Extracted entries —
○ ○ ○ ○ ○ ○ ○

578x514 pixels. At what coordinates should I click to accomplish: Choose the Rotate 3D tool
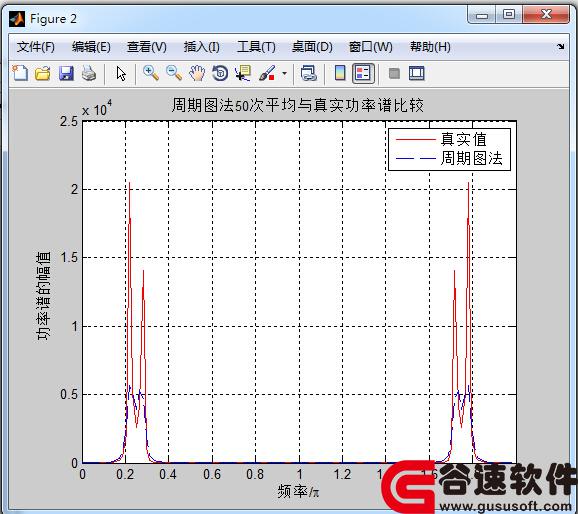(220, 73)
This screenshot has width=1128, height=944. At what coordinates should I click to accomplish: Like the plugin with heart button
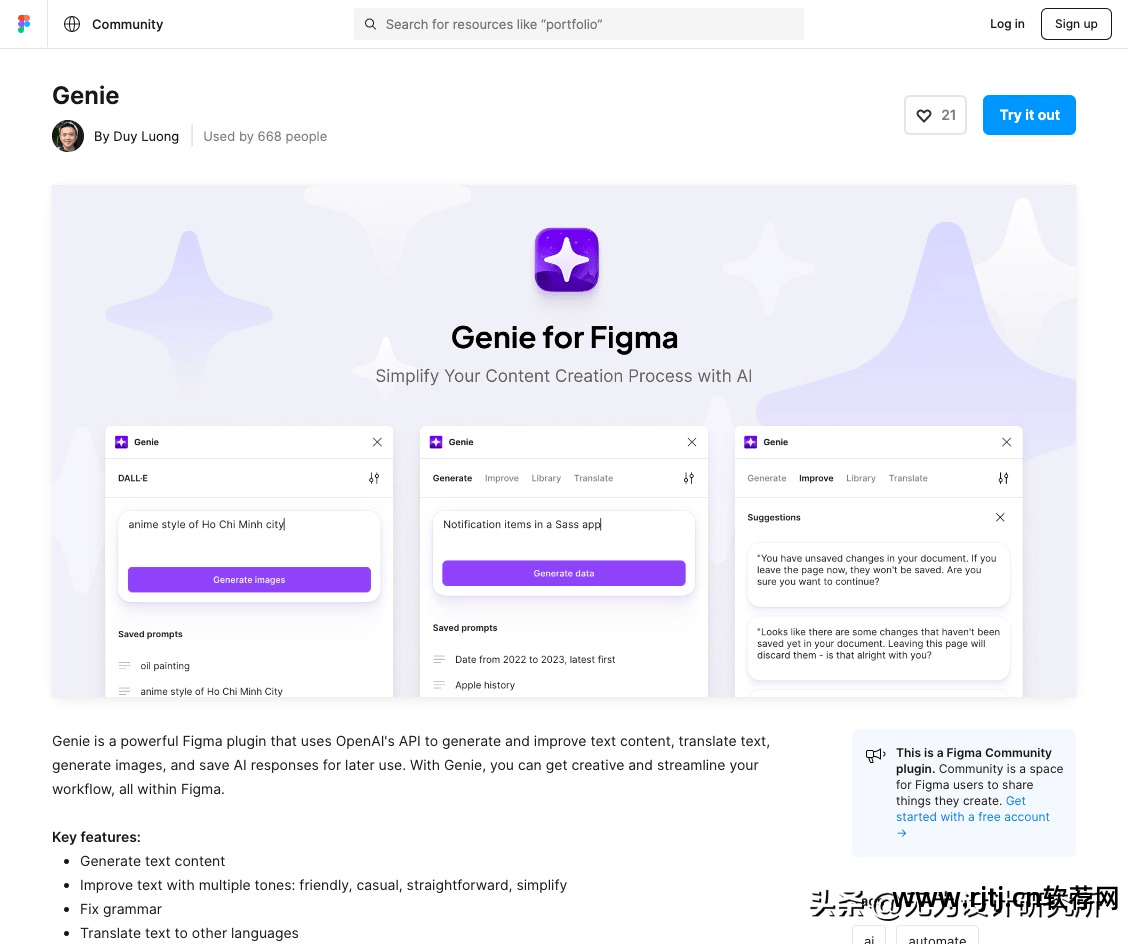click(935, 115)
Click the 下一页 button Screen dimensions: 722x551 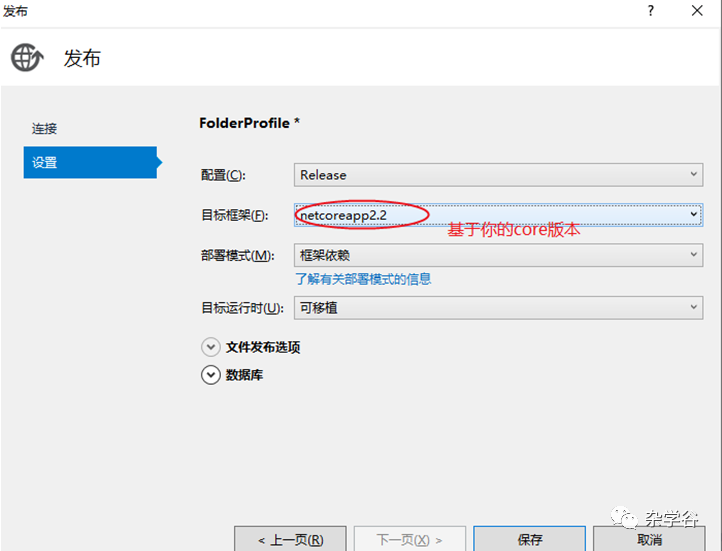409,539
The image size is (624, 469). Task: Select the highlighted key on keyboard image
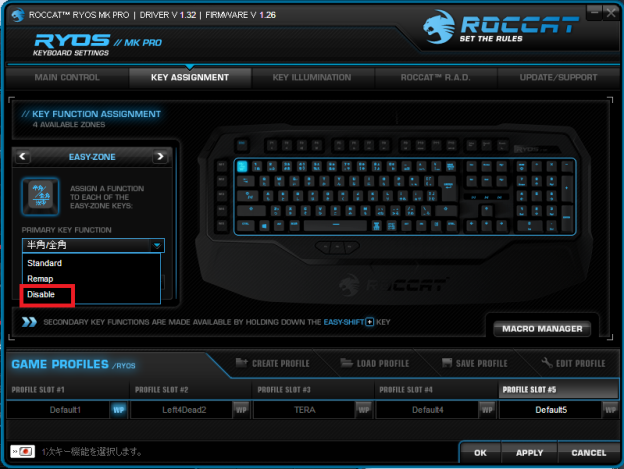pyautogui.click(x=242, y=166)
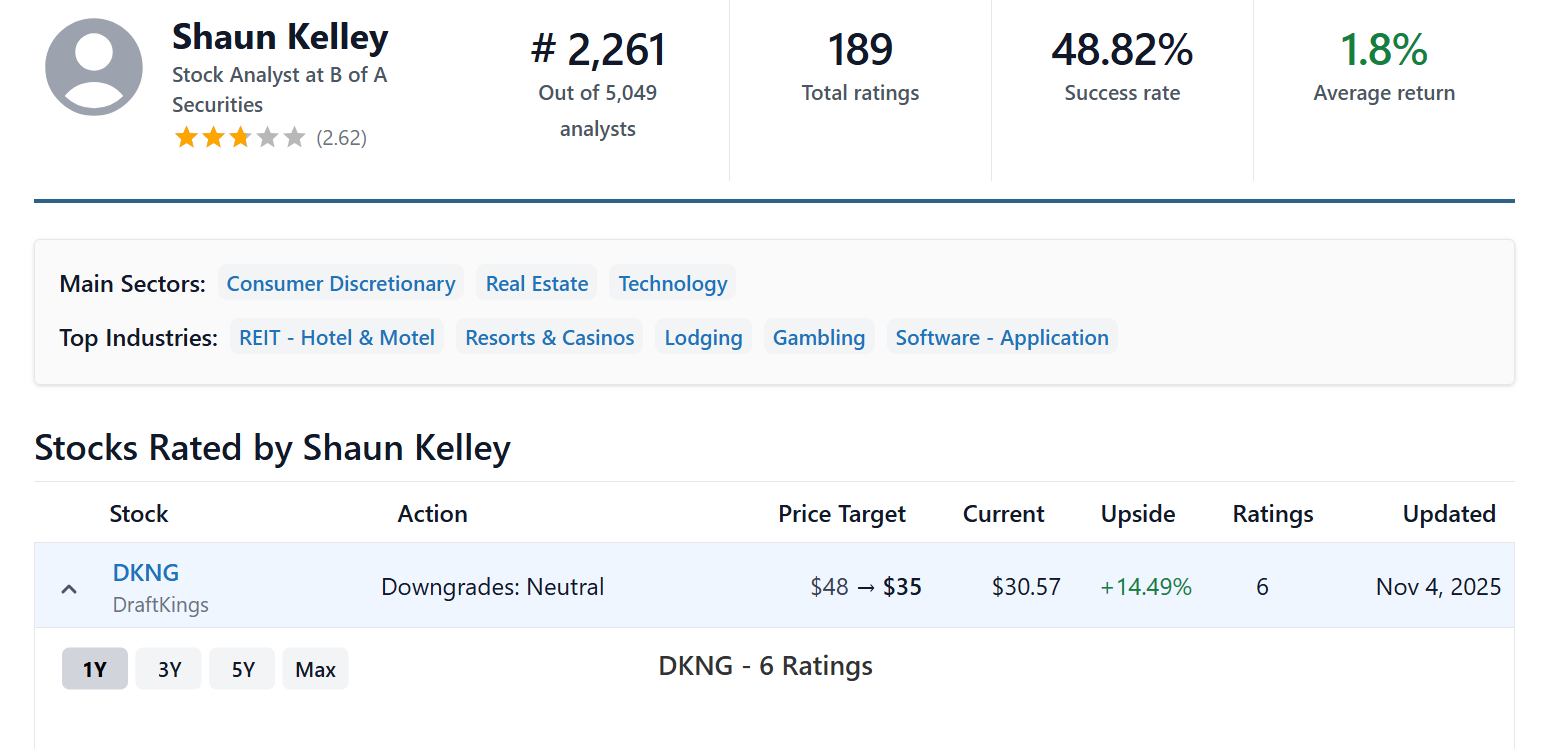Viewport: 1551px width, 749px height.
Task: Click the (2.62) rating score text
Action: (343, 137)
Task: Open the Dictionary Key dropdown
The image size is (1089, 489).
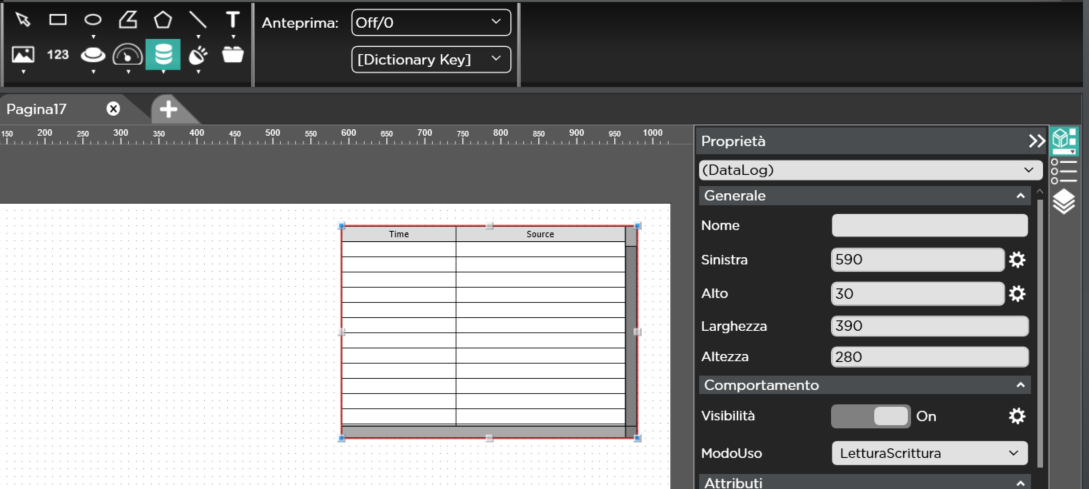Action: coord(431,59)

○ ○ ○ ○ ○ ○ ○

Activity — Please restate word for word each line from the one containing "Task: Open the Dictionary Key dropdown" to the end of the data above, without the pictures.

Exercise result —
Task: Open the Dictionary Key dropdown
The image size is (1089, 489).
Action: coord(431,59)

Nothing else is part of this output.